Toroslar’ın Zirvesinde Yüzyıllık Soğutma Geleneği: Obruklar Gıda Deposu Oldu
Çimi Yaylası'nda gelenek sürüyor
Antalya’nın Akseki ilçesi sınırlarında yer alan 1900 rakımlı Çimi Yaylası, yöre halkı için yalnızca bir yayla değil, aynı zamanda yüzyıllardır sürdürülen geleneksel gıda saklama yöntemlerinin yaşatıldığı bir yaşam alanı olma özelliğini koruyor. Bu yaylada yaşayan vatandaşlar, derinliği 40 metreyi bulan obrukları yaz aylarında buzdolabı gibi kullanıyor.
Elektrik altyapısının bulunmadığı yaylada yaşamlarını sürdüren köylüler, özellikle peynir, yoğurt, tereyağı ve çökelek gibi süt ürünlerini bu karla dolu çukurlarda uzun süre bozulmadan muhafaza ediyor.

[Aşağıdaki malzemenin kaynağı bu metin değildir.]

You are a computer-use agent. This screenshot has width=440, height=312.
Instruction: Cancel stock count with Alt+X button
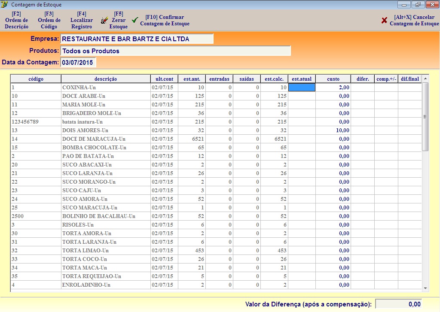click(x=414, y=21)
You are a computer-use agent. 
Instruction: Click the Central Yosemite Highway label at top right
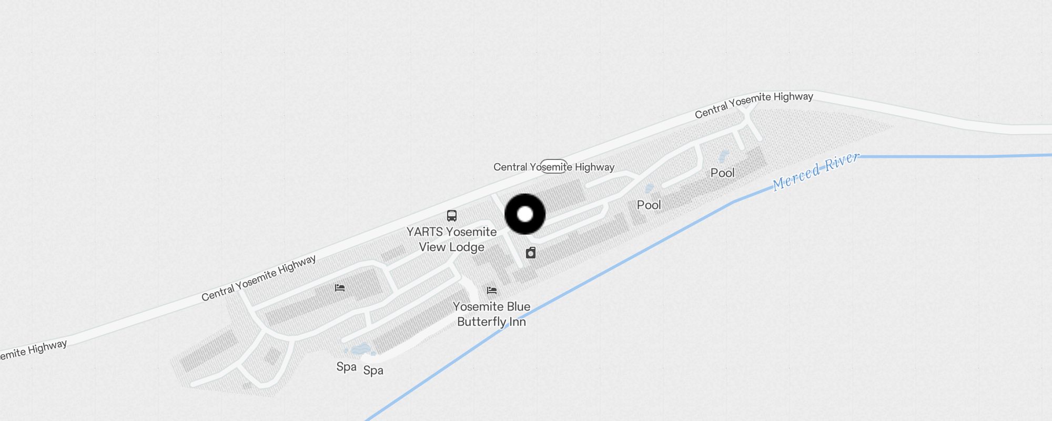pyautogui.click(x=754, y=105)
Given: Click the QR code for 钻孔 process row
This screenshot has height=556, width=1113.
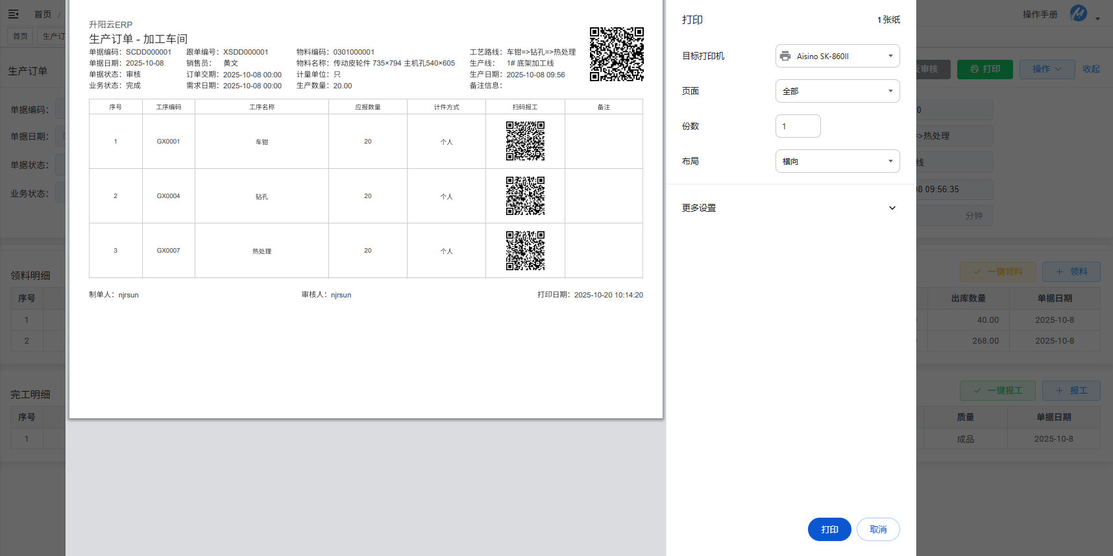Looking at the screenshot, I should tap(525, 196).
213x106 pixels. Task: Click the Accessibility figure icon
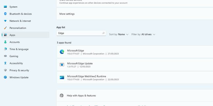(5, 63)
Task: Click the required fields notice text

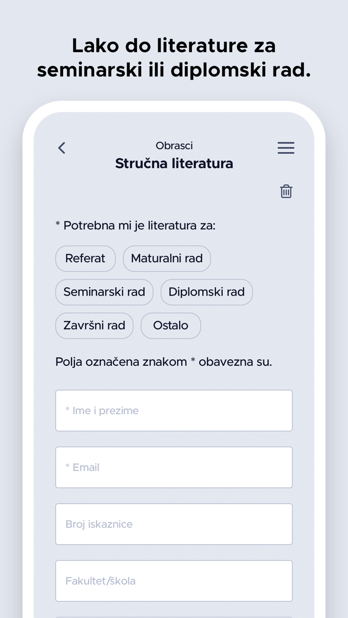Action: point(164,362)
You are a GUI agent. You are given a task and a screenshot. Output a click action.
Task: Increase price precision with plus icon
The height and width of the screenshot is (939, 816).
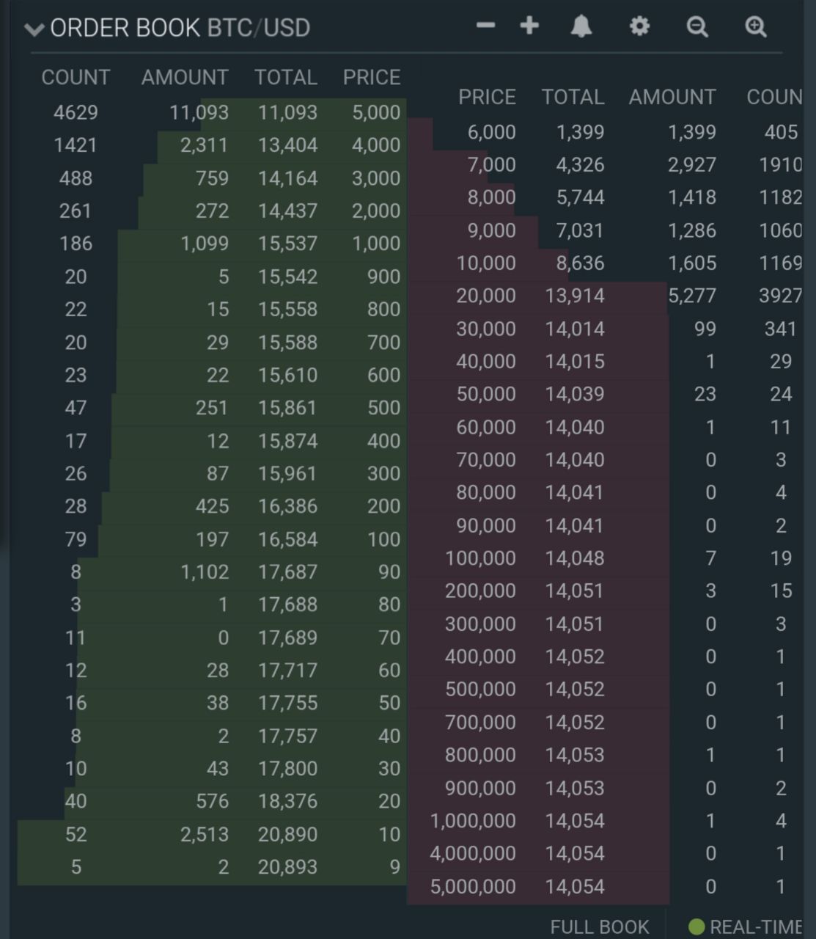pyautogui.click(x=529, y=26)
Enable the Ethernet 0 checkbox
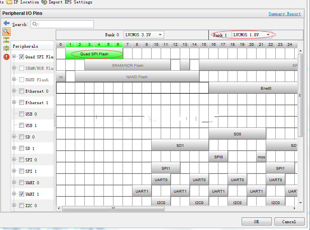Image resolution: width=310 pixels, height=230 pixels. click(22, 91)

Obrukların içi sıfırın altında
Yörede yaşayanlar, karla dolu obrukların yaz boyunca iç sıcaklığının 0 ile 5 derece arasında seyrettiğini belirtiyor. Derinliği 40 metreyi bulan bu doğal yapıların içine yerleştirilen ürünler, aylar boyunca tazeliğini koruyor. Sıcaklığın 40 dereceye ulaştığı Antalya’da bu yöntem, yaylacılar için temel bir yaşam çözümüne dönüşmüş durumda.
Hasan Arıcı: "Bu geleneği atalarımızdan devraldık"
Çocukluğundan bu yana her yaz Manavgat’tan Çimi Yaylası’na çıktığını belirten 72 yaşındaki Hasan Arıcı, “Yaylada elektriğimiz yok. Bu obruklar sayesinde peynir, yağ, yoğurt gibi ürünlerimizi saklayabiliyoruz. Kimse kimsenin malına dokunmaz. Herkes kendi malını işaretleyip bırakır” ifadelerini kullandı.
"Tulum peyniri lezzetini obrukta alır"
Yaylada hayvancılıkla uğraşan Bilal Arıcı ise atalarından devraldıkları yöntemi yaşatmaya devam ettiklerini vurguladı. Arıcı, “Keçilerden elde ettiğimiz sütten peynir ve tereyağı üretiriz. Bu ürünleri bidonlara ya da geleneksel tulumlara basar, ardından obruğa indiririz. En iyi tulum peyniri bu soğukta bekleyerek olgunlaşır” dedi.
Obrukta kar yıl boyu bitmiyor
Çimi Yaylası'nda yer alan en büyük obruğun dağın zirvesinden itibaren yaklaşık 80 metre derinlikte olduğunu ifade eden Arıcı, “İçeriye girilen dar kaya geçidinden sonra yaklaşık 40 metre daha iniliyor. Obruğun dibinde eski kar ile yeni kar karışır, hatta bazı yıllar hiç kar eksik olmaz” şeklinde konuştu.
Sıfırın altında serinlik, elektrikten bağımsız yaşam
Toros Dağları’nın eteklerinde sürdürülen bu geleneksel yöntem, modern soğutma sistemlerinin ulaşamadığı yayla şartlarında, yüzlerce yıllık bir deneyimin sonucu olarak doğanın sunduğu imkanlardan yararlanılarak şekillenmiş durumda.
Yaylada yaz aylarında yaklaşık 80 hane konaklıyor. Her hane, elde ettiği süt ürünlerini bu doğal soğuk hava deposunda saklıyor. Geleneksel yöntemlerle korunan ürünler, yayla dönüşü pazarlarda satışa sunuluyor.
Organik koruma, sıfır enerjiyle çözüm
Elektrik tüketiminin olmadığı bir noktada, doğanın sunduğu imkanla şekillenen bu gelenek, sadece ekonomik bir çözüm değil, aynı zamanda çevreci bir alternatif olarak da dikkat çekiyor. Obruklardan alınan karlar hem içme suyu olarak kullanılıyor hem de doğal serinlik ihtiyacını karşılıyor.